| EXERCISE AIM |
Lay out the lines of the listing below as a numbered list, from the line with "Where should I click to: Select" up to and including the line with "Action: point(56,630)". Leave out any blank lines.

Word and item position data:

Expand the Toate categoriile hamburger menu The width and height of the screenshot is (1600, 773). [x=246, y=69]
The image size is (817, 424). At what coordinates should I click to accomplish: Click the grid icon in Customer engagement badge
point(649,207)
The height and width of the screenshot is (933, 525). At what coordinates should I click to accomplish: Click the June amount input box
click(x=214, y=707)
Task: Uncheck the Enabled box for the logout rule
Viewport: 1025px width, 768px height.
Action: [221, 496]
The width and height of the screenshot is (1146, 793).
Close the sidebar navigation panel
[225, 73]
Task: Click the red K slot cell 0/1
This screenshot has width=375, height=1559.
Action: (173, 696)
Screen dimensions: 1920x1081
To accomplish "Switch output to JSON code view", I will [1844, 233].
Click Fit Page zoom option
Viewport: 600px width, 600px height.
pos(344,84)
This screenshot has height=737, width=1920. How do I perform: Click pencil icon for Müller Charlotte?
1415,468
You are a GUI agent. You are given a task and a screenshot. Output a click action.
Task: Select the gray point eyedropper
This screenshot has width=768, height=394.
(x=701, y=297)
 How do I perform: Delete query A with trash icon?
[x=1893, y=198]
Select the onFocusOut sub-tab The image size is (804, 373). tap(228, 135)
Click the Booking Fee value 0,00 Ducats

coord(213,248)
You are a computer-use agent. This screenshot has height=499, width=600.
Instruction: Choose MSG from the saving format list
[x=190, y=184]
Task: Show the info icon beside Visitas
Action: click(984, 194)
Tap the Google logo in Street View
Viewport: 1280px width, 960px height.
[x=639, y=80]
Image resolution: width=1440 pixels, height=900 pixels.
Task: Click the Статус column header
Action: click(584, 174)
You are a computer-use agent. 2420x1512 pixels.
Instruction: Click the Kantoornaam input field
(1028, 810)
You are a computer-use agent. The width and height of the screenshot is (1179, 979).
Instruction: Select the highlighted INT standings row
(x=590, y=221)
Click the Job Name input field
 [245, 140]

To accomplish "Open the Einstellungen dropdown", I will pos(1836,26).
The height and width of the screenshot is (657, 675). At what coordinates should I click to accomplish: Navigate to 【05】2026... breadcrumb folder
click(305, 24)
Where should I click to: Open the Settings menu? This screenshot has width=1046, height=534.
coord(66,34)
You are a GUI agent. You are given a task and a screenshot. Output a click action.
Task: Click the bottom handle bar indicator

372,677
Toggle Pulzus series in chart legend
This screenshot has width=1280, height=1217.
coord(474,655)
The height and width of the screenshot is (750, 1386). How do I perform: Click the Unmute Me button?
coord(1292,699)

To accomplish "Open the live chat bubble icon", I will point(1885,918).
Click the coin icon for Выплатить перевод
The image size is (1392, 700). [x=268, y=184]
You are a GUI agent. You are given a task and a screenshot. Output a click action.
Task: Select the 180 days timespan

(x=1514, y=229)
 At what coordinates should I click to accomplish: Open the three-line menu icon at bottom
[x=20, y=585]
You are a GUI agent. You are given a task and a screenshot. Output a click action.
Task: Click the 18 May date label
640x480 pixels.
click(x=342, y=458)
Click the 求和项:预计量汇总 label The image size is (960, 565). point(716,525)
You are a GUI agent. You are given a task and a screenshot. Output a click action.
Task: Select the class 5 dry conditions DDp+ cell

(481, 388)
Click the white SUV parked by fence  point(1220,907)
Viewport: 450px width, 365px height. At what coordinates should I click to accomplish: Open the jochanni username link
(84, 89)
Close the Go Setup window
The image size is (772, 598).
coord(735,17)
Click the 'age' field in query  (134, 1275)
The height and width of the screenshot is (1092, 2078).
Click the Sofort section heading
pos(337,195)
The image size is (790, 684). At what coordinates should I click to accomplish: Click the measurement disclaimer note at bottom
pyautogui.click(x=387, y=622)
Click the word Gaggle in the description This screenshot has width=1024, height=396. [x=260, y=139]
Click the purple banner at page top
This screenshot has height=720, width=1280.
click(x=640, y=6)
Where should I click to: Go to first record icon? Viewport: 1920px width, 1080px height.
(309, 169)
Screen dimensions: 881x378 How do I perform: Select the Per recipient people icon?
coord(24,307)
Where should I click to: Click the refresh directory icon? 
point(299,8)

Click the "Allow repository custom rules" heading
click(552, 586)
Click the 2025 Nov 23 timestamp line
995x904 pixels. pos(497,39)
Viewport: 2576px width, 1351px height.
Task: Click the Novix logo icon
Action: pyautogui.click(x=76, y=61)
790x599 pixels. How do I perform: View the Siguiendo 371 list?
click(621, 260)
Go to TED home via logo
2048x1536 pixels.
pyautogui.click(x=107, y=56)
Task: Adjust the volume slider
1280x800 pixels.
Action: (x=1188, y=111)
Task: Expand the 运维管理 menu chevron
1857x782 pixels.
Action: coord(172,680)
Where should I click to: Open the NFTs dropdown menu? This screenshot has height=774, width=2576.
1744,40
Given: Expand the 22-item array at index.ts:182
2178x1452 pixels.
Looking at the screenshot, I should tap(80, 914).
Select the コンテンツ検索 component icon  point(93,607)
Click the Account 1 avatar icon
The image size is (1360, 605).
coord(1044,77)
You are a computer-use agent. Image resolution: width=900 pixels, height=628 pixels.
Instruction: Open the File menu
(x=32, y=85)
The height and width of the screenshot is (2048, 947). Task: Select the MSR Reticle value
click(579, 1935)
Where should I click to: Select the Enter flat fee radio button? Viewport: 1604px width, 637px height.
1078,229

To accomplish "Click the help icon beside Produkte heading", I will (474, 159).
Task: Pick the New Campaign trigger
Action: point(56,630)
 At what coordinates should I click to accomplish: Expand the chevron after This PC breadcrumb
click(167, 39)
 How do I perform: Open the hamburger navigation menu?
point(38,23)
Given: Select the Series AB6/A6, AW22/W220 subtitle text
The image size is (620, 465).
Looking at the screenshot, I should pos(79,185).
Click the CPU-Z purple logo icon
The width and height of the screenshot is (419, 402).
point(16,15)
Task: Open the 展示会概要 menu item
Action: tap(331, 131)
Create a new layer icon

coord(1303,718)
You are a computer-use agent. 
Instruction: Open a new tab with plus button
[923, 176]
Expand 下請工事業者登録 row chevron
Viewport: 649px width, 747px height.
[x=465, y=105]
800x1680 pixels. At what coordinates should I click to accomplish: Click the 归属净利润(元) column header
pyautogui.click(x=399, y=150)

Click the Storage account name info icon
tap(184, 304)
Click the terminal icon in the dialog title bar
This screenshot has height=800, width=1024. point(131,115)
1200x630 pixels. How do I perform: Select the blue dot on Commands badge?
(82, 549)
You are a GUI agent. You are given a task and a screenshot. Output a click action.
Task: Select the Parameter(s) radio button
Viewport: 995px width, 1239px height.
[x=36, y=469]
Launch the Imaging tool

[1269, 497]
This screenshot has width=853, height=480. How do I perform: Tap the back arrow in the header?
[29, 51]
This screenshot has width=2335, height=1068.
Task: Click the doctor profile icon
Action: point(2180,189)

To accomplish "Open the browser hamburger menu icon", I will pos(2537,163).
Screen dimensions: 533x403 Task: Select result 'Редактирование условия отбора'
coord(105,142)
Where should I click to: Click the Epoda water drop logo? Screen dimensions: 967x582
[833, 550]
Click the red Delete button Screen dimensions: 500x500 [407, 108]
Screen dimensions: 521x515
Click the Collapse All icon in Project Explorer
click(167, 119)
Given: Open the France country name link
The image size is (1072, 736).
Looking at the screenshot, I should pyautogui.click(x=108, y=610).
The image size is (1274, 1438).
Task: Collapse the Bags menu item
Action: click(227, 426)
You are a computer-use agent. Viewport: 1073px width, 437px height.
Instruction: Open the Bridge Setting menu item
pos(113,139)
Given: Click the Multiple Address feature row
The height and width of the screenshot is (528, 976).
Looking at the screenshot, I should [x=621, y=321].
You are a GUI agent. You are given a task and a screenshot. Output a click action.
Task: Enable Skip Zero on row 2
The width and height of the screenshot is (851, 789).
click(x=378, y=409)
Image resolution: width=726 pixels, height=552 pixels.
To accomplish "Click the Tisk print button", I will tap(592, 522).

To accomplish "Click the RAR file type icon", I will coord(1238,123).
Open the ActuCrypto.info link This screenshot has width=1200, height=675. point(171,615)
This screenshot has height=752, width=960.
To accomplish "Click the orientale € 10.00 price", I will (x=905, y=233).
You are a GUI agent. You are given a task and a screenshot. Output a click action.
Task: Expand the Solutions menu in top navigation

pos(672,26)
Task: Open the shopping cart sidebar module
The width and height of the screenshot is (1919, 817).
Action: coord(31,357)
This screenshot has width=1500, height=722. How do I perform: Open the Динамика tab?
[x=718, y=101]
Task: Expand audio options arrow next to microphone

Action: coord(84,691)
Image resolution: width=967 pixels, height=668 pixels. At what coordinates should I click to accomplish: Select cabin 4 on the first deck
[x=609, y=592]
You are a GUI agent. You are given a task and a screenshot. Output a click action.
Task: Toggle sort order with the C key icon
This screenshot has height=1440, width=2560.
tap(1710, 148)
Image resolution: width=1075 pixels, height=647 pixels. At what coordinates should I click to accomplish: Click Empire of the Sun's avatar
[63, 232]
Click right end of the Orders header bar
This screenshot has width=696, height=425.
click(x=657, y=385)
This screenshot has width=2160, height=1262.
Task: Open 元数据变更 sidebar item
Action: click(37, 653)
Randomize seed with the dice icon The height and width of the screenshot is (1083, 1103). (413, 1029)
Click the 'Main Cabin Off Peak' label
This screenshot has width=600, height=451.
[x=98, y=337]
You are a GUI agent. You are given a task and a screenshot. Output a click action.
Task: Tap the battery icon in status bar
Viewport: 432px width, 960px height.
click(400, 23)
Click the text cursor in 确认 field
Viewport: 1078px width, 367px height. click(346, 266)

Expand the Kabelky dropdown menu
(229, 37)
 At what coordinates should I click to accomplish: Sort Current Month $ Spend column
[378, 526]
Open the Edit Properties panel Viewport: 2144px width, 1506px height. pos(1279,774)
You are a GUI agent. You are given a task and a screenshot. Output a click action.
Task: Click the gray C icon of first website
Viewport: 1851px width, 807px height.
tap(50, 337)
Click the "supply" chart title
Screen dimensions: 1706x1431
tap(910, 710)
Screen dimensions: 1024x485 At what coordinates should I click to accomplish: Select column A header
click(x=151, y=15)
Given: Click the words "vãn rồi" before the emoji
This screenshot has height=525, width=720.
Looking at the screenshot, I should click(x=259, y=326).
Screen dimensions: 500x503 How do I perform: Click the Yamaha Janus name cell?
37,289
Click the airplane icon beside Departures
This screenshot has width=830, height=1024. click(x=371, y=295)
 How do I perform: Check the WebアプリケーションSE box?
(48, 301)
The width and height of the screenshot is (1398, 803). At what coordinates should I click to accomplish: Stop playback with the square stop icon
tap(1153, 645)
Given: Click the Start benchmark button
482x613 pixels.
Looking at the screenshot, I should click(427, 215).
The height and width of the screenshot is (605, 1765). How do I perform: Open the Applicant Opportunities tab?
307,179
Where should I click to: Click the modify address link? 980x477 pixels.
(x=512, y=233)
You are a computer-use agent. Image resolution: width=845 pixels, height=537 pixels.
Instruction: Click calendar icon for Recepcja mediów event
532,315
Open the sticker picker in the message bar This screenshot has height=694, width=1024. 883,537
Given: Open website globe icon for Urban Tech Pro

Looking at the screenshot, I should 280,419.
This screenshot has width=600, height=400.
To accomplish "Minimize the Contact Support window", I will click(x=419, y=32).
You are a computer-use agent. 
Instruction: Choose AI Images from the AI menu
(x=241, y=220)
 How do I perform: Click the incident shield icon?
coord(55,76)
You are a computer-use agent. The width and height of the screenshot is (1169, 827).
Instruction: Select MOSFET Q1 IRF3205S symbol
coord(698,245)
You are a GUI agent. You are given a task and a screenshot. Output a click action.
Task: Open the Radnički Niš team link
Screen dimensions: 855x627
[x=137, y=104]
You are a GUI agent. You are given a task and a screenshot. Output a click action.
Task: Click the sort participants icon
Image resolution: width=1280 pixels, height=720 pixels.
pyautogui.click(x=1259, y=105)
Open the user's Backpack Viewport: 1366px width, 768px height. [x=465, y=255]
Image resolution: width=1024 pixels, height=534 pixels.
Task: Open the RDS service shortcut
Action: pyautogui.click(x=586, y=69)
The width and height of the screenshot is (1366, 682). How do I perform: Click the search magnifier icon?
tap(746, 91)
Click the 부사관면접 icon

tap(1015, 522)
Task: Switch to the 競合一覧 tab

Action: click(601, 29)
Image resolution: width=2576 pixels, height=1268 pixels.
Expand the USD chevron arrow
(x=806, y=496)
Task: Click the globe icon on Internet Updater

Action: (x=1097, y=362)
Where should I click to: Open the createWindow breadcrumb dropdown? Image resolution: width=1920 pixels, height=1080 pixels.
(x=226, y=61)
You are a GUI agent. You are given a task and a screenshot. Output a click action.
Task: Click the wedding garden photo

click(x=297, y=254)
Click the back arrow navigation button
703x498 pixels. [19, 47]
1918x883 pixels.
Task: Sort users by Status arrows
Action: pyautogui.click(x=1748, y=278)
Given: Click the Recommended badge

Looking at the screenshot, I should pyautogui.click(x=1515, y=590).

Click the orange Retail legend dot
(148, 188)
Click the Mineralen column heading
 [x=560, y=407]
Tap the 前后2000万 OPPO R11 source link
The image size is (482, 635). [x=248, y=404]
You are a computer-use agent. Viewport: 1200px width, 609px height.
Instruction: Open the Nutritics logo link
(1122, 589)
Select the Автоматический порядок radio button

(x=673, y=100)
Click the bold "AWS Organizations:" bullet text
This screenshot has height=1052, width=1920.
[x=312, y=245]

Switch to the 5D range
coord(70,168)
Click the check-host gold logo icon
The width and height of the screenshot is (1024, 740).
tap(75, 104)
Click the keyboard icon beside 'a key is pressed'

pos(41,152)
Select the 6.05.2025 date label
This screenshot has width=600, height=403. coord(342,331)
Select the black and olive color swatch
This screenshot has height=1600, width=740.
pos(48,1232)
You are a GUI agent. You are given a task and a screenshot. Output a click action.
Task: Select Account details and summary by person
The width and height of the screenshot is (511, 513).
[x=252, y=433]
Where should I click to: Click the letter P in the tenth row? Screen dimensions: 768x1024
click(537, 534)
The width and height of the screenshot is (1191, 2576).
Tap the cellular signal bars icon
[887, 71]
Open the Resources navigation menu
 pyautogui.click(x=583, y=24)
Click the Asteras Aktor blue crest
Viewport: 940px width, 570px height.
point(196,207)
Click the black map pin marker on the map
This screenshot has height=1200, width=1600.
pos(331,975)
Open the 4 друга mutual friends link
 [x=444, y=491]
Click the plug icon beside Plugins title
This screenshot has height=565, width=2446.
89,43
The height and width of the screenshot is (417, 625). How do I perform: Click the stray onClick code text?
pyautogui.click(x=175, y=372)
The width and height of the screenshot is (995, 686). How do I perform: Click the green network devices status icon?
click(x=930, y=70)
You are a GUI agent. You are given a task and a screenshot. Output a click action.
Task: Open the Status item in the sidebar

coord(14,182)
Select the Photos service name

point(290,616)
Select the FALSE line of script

| FINISHED EXERCISE |
1. Where should I click to: Select the Enter flat fee radio button? Viewport: 1604px width, 637px height.
2. 1078,229
3. To accomplish "Click the help icon beside Produkte heading", I will (474, 159).
4. Task: Pick the New Campaign trigger
5. Action: point(56,630)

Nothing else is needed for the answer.